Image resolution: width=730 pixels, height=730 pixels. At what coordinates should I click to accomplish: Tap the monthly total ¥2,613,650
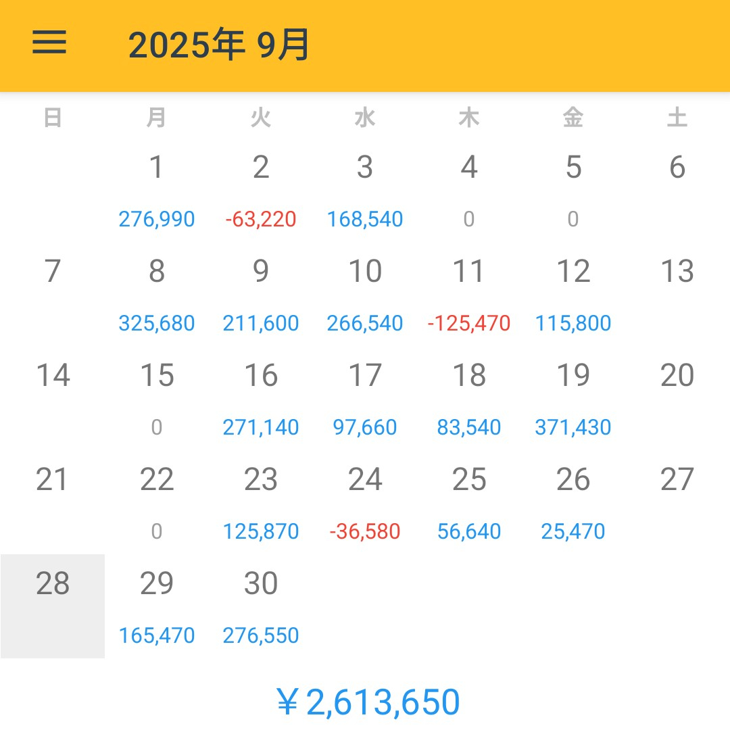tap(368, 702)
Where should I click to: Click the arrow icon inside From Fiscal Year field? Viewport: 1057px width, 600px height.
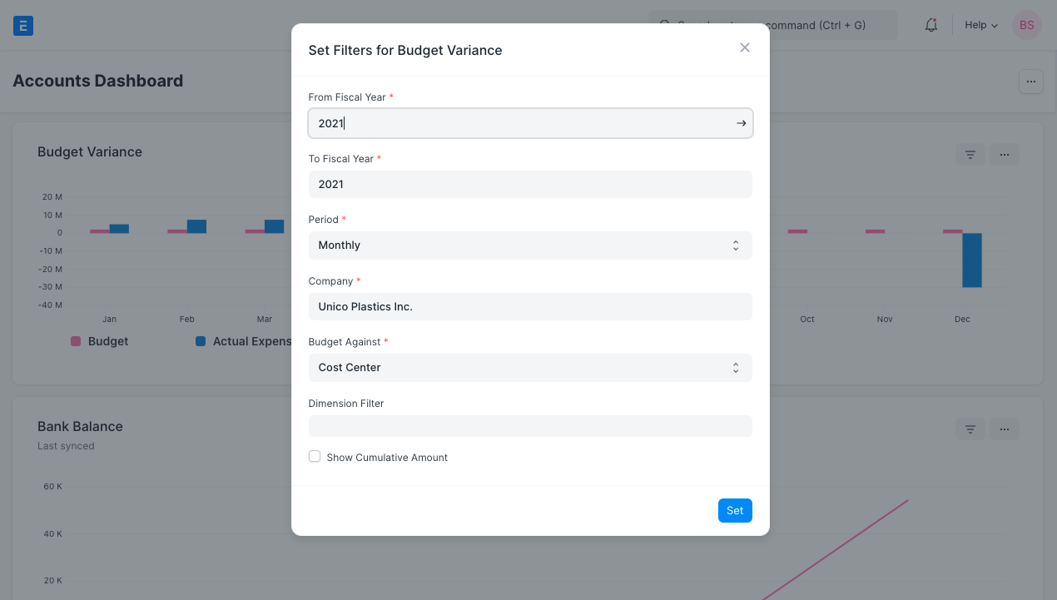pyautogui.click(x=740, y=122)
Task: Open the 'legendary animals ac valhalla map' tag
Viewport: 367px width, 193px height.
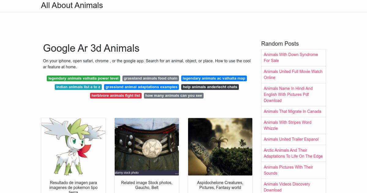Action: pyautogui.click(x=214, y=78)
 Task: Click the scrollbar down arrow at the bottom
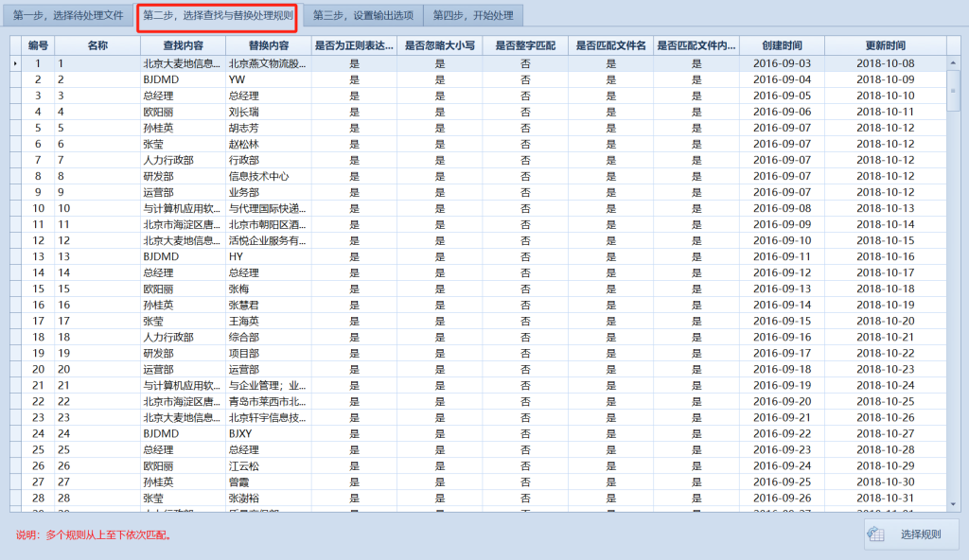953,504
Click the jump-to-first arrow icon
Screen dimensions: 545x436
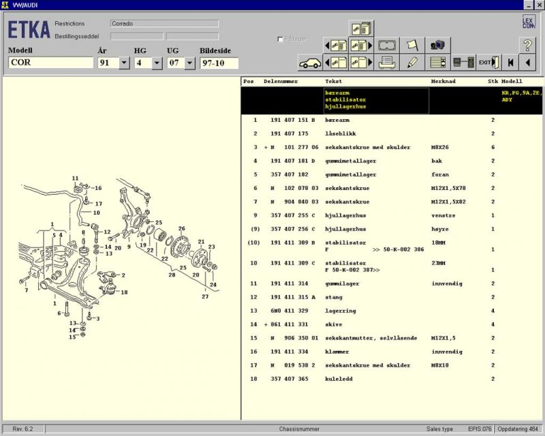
□ □ □
> _WHAT THE TASK REQUIRES_
Each line above gets copied exactly; leave the pictures out.

> _ANSWER SECTION_
Image resolution: width=730 pixels, height=730 pixels. At what coordinates should I click to accomplish: Tap the monthly total ¥2,613,650
tap(368, 702)
Where should I click to: Click the arrow icon inside From Fiscal Year field? Viewport: 1057px width, 600px height.
pyautogui.click(x=740, y=122)
Task: Open the 'legendary animals ac valhalla map' tag
Viewport: 367px width, 193px height.
Action: pyautogui.click(x=214, y=78)
 Task: Click the scrollbar down arrow at the bottom
953,504
Click the jump-to-first arrow icon
Screen dimensions: 545x436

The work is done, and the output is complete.